- [Task statement]:
Put the data running from the line that contains "1389x868 pixels." down through the line that contains "click(632, 68)" into a Markdown table with the columns Row and Text, numbering each line and omitting blank lines and the pictures.

- [The records]:

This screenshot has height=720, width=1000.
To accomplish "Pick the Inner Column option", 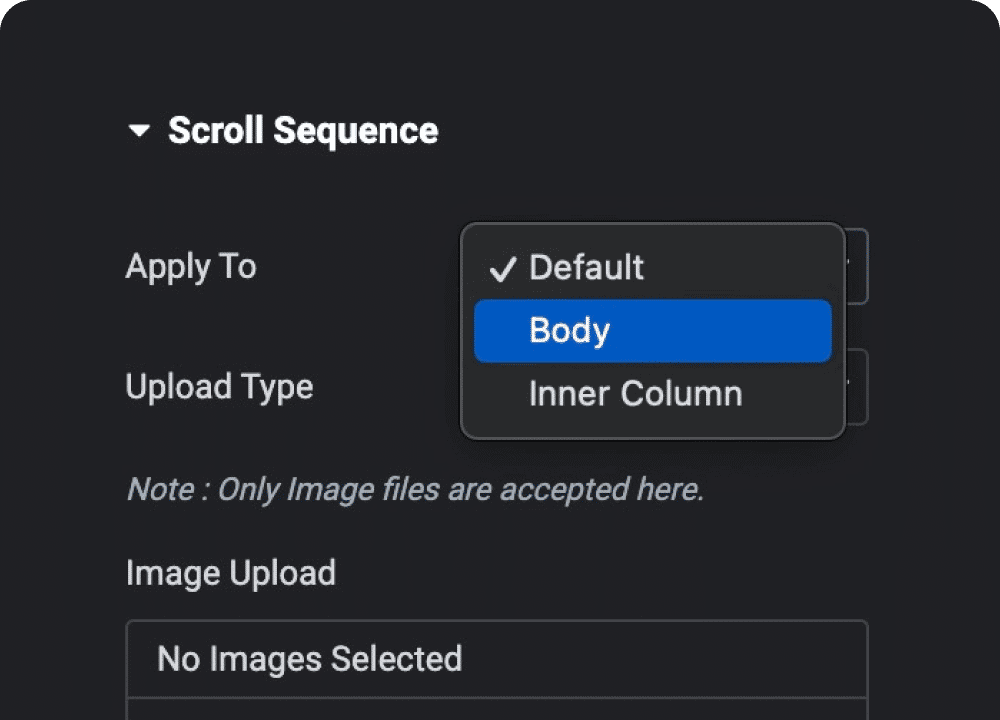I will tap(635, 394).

---

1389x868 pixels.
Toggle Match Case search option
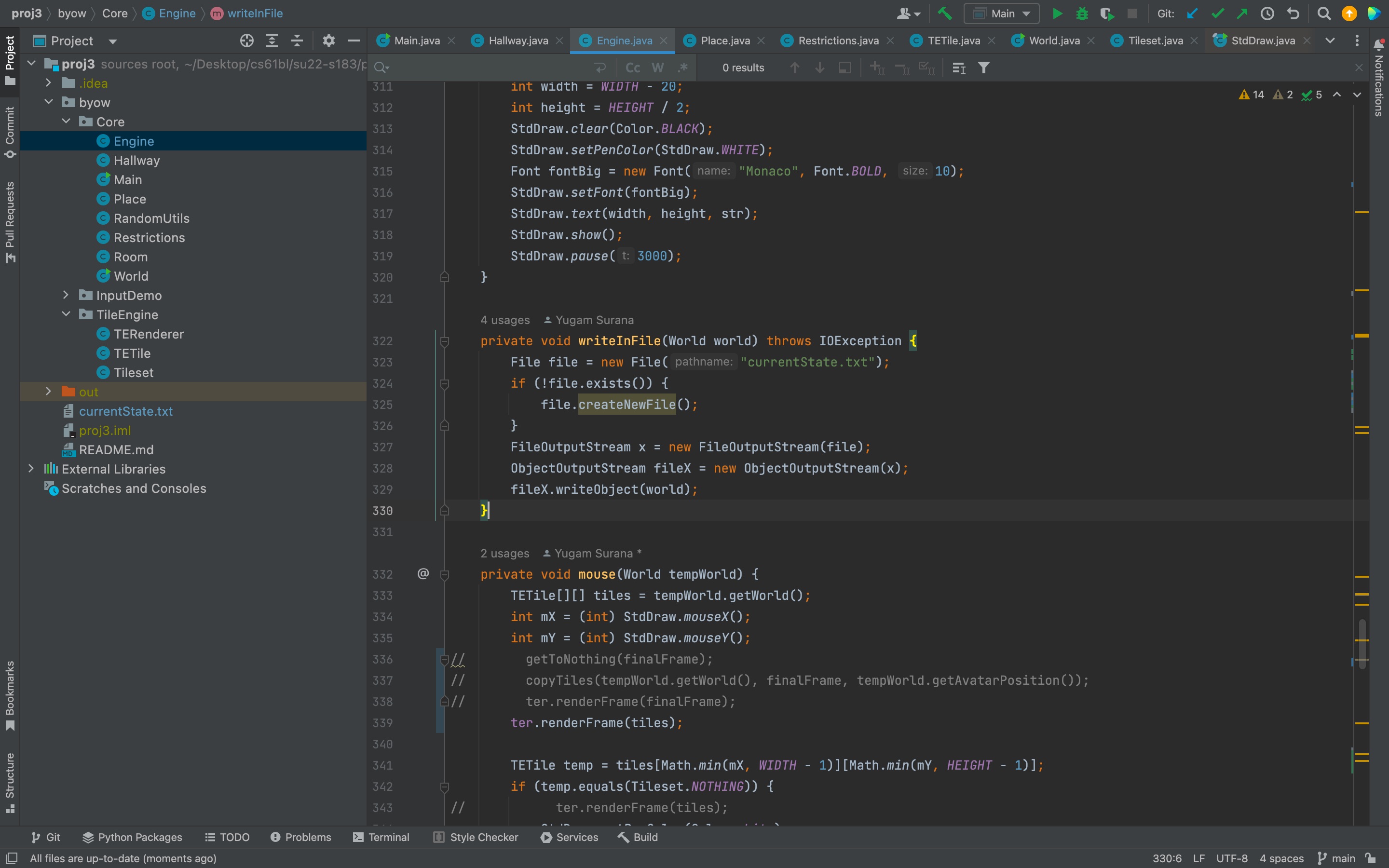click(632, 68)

- [Task result]:
| Row | Text |
|---|---|
| 1 | 1389x868 pixels. |
| 2 | Toggle Match Case search option |
| 3 | click(632, 68) |